Human Antithrombin III HEK293 Overexpression Lysate 产品信息
Product Description
This Human Antithrombin III overexpression lysate was created in HEK293 Cells and intented for use as a Western blot (WB) positive control. Purification of Antithrombin III protein (Cat: 10142-H08H) from the overexpression lysate was verified.
Expression Host
HEK293 Cells
Sequence Information
A DNA sequence encoding the human SerpinC1 (NP_000479.1) (Met 1-Lys 464) was expressed with a C-terminal polyhistidine tag.
Molecule Mass
The recombinant human SerpinC1 consists of 443 amino acids and has a predicted molecular mass of 50.5 kDa. In SDS-PAGE, the apparent molecular mass of rhSerpinC1 is approximately 55-60 kDa due to glycosylation.
Human Antithrombin III HEK293 Overexpression Lysate Usage Guide
Preparation Method
Cell lysate was prepared by homogenization of the over-expressed cells in ice-cold modified RIPA Lysis Buffer with cocktail of protease inhibitors (Sigma). Cell debris was removed by centrifugation. Protein concentration was determined by Bradford assay (Bio-Rad protein assay, Microplate Standard assay). The cell lysate was boiled for 5 min in 1 x SDS loading buffer (50 mM Tris-HCl pH 6.8, 12.5% glycerol, 1% sodium dodecylsulfate, 0.01% bromophenol blue) containing 5% b-mercaptoethanol, and lyophilized.
Lysis Buffer
Modified RIPA Lysis Buffer: 50 mM Tris-HCl pH 7.4, 150 mM NaCl, 1mM EDTA, 1% Triton X-100, 0.1% SDS, 1% Sodium deoxycholate, 1mM PMSF.
Recommend Usage
1. Centrifuge the tube for a few seconds and ensure the pellet at the bottom of the tube. 2. Re-dissolve the pellet using 200μL pure water and boil for 2-5 min.
Sample Buffer
1 X Sample Buffer (1 X modified RIPA buffer+1 X SDS loading buffer).
Stability & Storage
Store at 4℃ for up to twelve months from date of receipt. After re-dissolution, aliquot and store at -80℃ for up to twelve months. Avoid repeated freeze-thaw cycles.
Application
Western Blot (WB)
Optimal dilutions/concentrations should be determined by the end user.

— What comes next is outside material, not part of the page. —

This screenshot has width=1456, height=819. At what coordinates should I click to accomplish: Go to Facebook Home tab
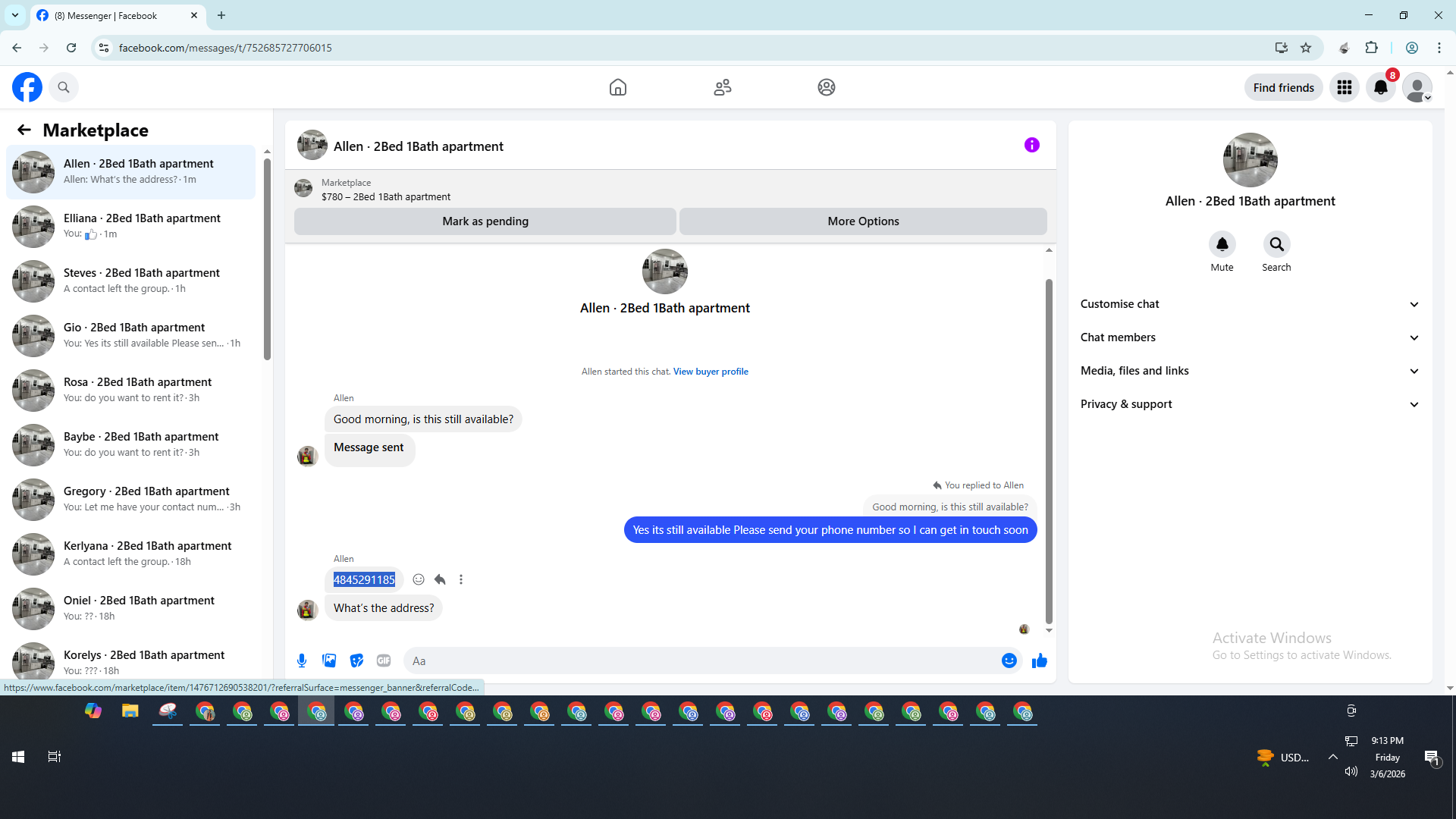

Human Antithrombin III HEK293 Overexpression Lysate Alternative Names
Human AT3 Overexpression Lysate;Human AT3D Overexpression Lysate;Human ATIII Overexpression Lysate;Human MGC22579 Overexpression Lysate;Human SerpinC1 Overexpression Lysate;Human THPH7 Overexpression Lysate
Antithrombin III Background Information
SerpinC1, also known as antithrombin III (AT III), is a member of the serpin superfamily of serine protease inhibitors, and has been found to be a marker for disseminated intravascular coagulation (DIC) and to be of prognostic significance in septic patients. SerpinC1 synthesized in the liver is the principal plasma serpin of blood coagulation proteases and inhibits thrombin and other factors such as Xa by the formation of covalently linked complexes. Thus it is one of the most important coagulation inhibitors and the fundamental enzyme for the therapeutical action of heparin. In common with SerpinA5 and D1, the inhibitory activity of SerpinC1 undergoes a dramatic increase in the presence of heparin and other glycosaminoglycans. ATIII mediates the promotion of prostaglandin release, an inhibitor of leucocyte activation and downregulator of many proinflammatory cytokines. Antithrombin III exerts anti-inflammatory properties in addition to its anti-coagulative mechanisms. In animal models of sepsis, ATIII affected cytokine plasma concentrations with a decrease of pro-inflammatory cytokines. The deficiency or functional abnormality of ATIII may result in an increased risk of thromboembolic disease, such as deep vein thrombosis and pulmonary embolism. In addition, it has been reported that SerpinC1 can alter or influence inflammatory processes via inhibition of NF-κB activation or actin polymerization.
Full Name
serpin peptidase inhibitor, clade C (antithrombin), member 1
References
de Sousa JC, et al. (1991) Antithrombin III. Physiologic, physiopathologic and laboratory aspects. Rev Port Cardiol. 10(9): 693-9. Totzke G, et al. (2001) Antithrombin III enhances inducible nitric oxide synthase gene expression in vascular smooth muscle cells. Cell Immunol. 208(1): 1-8. Ostermann H. (2002) Antithrombin III in Sepsis. New evidences and open questions. Minerva Anestesiol. 68(5): 445-8. Caglikulekci M, et al. (2004) Effect of antithrombin-III (AT-III) on intestinal epithelium changes related to obstructive icterus: experimental study in rats. Ann Chir. 129(5): 273-7.